Es de origen belga y recorría la Cuña Boscosa
El cura de la bicicleta dejó Vera para retornar a su país
El padre Esteban señaló que nunca claudicó en sus ideas. "Todo este tiempo vivido en la región fue una universidad", admitió. Foto: Corresponsalía Vera. 

Se lo conoce como el padre Esteban, el cura de la bicicleta.Todo un personaje polémico que sufrió la persecución por sus posturas contra el conservadurismo de la Iglesia.

Marcelo Manzatto-Manuel Mudry

Se lo solía ver con su bicicleta recorriendo las calles de Vera. Nunca ocultó sus diferencias con el ala conservadora de la Iglesia Católica. Sus posiciones ideológicas y creencias acerca de la manifestación de la fe lo enfrentaron a sus superiores. Nunca claudicó en sus ideas y se lo manifestaba a quien quisiera escucharlo.

Es el padre Esteban de Quirini, quien después de 40 años dejó de recorrer con su bicicleta las calles de Vera y los caminos rurales de esa región.>

Antes de su partida a Bélgica -su país de origen- charló con FM Activa de Vera y a modo de balance dijo que "todo este tiempo vivido en la región fue su universidad".>

Llegó a la Argentina a principios de la década del 60, pasó por la provincia de Corrientes y luego se instaló en el departamento Vera."Reconozco haber hecho mi universidad en la calle, en los obrajes, en las colonias y allí aprendí todo lo que sé y todavía sigo aprendiendo", fue una de sus sabias expresiones.>

Recuerda que a su llegada a Fortín Olmos la mayor dificultad era el idioma, tuvo que aprenderlo para poder comunicarse con la gente, pero esas dificultades fueron subsanadas con la proximidad que logró tener con los habitantes del lugar.>

"Yo trabajaba en forma independiente, el obispo de aquella época, monseñor José Iriarte, me consideraba como uno más, pero yo no.
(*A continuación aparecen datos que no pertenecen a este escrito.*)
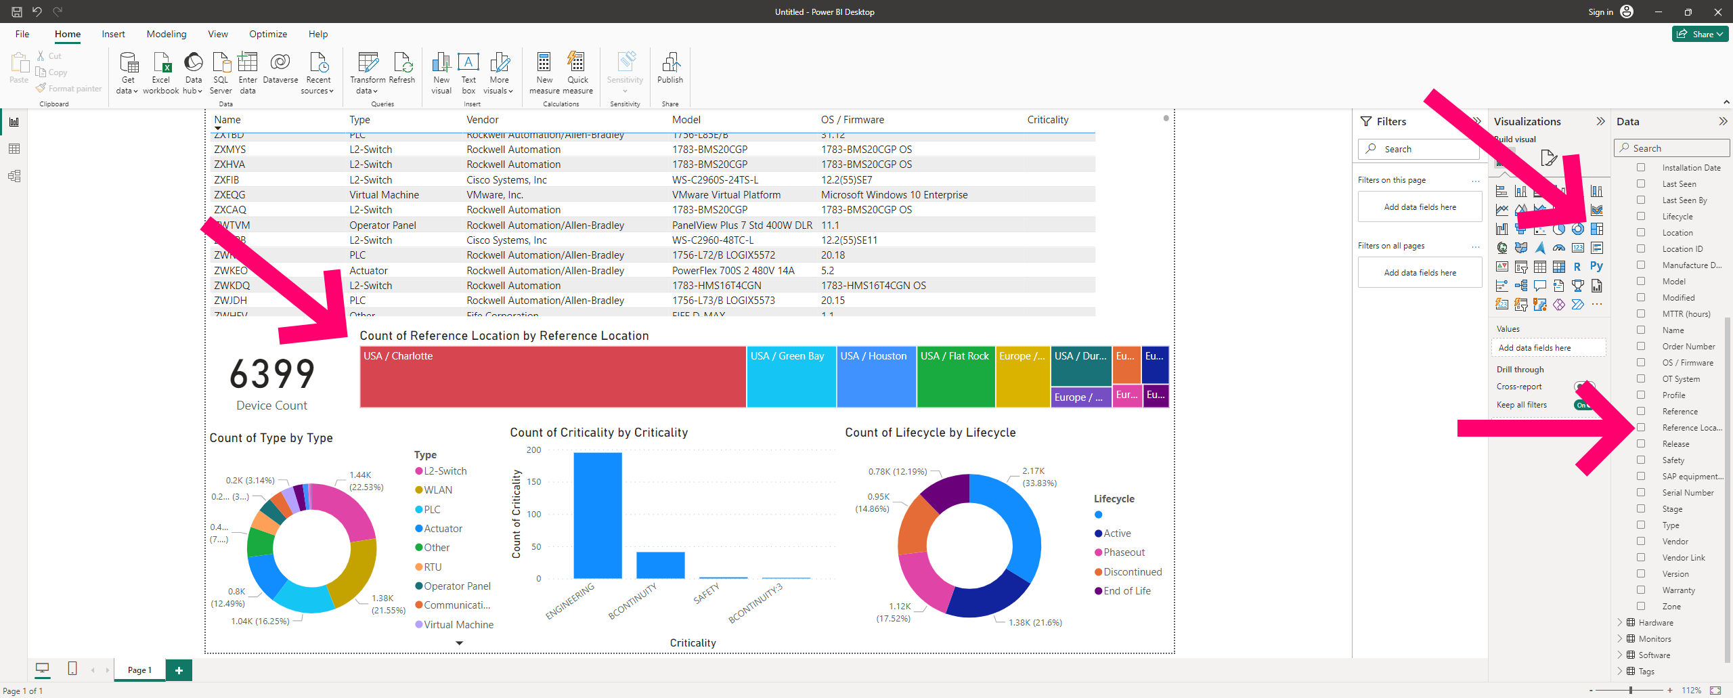Switch to the Modeling ribbon tab
Image resolution: width=1733 pixels, height=698 pixels.
[x=166, y=34]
No me llevaba bien con el cura Massin, párroco de Vera, eran ideas difíciles de compatibilizar y al obispo no le gustaba mucho que hubiera dos formas de pensar distintas", explicó el religioso.>

Estuvo en La Gallareta y también en Los Tábanos porque "siempre hice las cosas por mi cuenta", acota.>

Tiempos duros

En la década del 70 sintió la persecución de la dictadura. Recuerda que iba a visitar a la gente y luego la policía recorría los mismos lugares preguntándole a quienes visitaba "de qué hablaba el curita".

Recuerda que desde el Obispado le aconsejaban tener cuidado con lo que decía. "Un día en la vecinal Martín Fierro me despedí porque me habían dicho que me exiliara. Yo tenía pasaje de ida y vuelta porque quería volver al otro año, pero me recomendaron quedarme y así estuve varios años en Bélgica".>

Lejos de refugiarse en el entorno familiar en su país, aquellos años estuvo trabajando con otros exiliados no sólo de la Argentina, sino también de otros países de Latinoamérica que por aquella época vivían tiempos de dictaduras en casi todo el continente.>

Amante del diálogo, le gusta escuchar y que lo escuchen. Es sumamente crítico de la cúpula eclesiástica y cree que las últimas medidas tomadas por Benedicto XVI son un retroceso para una Iglesia que había avanzado con Juan XXIII.>

Entiende que lo que más lo diferencia de sus pares son las vivencias, reconoce sus simpatías con el denominado grupo de curas tercermundistas aunque al mismo tiempo marca que lo diferencia de ellos la forma de trabajo. Participó de reuniones de esa corriente de opinión, pero se distanció por diferencias de criterios.>

"Entiendo que mi postura es un poco confusa porque yo estaba de acuerdo con esas posiciones, pero parecía más una manifestación juvenil porque muchos no aceptaban los consejos de los mayores y me fui alejando un poco", evaluó el cura que tiene más de 80 años.>

Ya no está

La bicicleta dejó de recorrer las calles, sus amigos más cercanos le hicieron una despedida en el club Ferrocarril de Vera, la reunión permitió reencontrarse "con gente que hacia mucho no veía".

Ya está en Bélgica, seguramente junto a su familia, en la despedida dijo que esperaba poder volver pero todos saben, íntimamente, que -por su edad y su salud- ya no será posible.